We can expect HHS to continue to surprise HIPAA-covered entities, including
pharmacies, with big-ticket penalties throughout 2015. Many of the
violations of HIPAA's Security Rule for which covered entities have been
sanctioned to date could easily have been avoided by (1) securing laptop
computers and other portable devices, and (2) performing a comprehensive
risk analysis of security management processes on an ongoing basis,
identifying the risks and implementing appropriate security measures.

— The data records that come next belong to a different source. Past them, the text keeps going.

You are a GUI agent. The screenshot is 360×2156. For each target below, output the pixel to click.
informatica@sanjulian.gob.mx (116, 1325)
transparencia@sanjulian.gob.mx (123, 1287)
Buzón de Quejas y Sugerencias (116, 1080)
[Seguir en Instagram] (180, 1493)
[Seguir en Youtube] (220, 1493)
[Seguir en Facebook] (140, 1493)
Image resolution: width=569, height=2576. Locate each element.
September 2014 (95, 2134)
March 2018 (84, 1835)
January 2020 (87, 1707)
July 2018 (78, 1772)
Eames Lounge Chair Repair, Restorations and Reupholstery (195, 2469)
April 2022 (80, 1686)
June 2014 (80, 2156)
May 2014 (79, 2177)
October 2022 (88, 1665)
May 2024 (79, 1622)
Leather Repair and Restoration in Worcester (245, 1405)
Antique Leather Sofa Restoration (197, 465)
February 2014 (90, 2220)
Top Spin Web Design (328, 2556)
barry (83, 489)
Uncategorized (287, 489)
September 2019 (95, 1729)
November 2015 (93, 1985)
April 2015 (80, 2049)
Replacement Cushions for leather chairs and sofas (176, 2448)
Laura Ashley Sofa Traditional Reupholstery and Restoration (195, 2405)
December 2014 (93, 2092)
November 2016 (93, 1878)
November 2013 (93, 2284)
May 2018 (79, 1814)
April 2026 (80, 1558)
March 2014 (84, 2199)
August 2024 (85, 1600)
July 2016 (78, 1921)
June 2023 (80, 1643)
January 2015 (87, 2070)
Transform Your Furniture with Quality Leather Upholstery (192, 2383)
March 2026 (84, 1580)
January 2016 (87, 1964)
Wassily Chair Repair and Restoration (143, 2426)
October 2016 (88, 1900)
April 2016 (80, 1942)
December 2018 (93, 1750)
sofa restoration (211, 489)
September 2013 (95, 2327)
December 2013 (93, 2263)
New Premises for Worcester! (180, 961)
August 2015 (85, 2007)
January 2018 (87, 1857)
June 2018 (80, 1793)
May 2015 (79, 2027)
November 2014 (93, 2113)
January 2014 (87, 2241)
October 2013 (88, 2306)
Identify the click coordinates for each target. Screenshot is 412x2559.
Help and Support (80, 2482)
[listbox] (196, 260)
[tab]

To better protect your pharmacy operations from potential violations of
HIPAA's Security Rule, we recommend the following:

Appoint a trusted employee as your Security Official, responsible for
developing and implementing your security policies and procedures. That
appointment should be documented.
Have your Security Official review the six educational programs sponsored
by the OCR on compliance with Privacy and Security Rules. Of particular
relevance to complying with the Security Rule are the programs "Your Mobile
Device and Health Information Privacy and Security," and "Understanding the
Basics of HIPAA Security Risk Analysis and Risk Management." These programs
are available here.
Invest in available software to assist your Security Official with Security
Rule compliance.
Have your Security Official study the "Audit Program Protocol" here and
conduct a self-audit of your pharmacy's compliance with the Security Rule.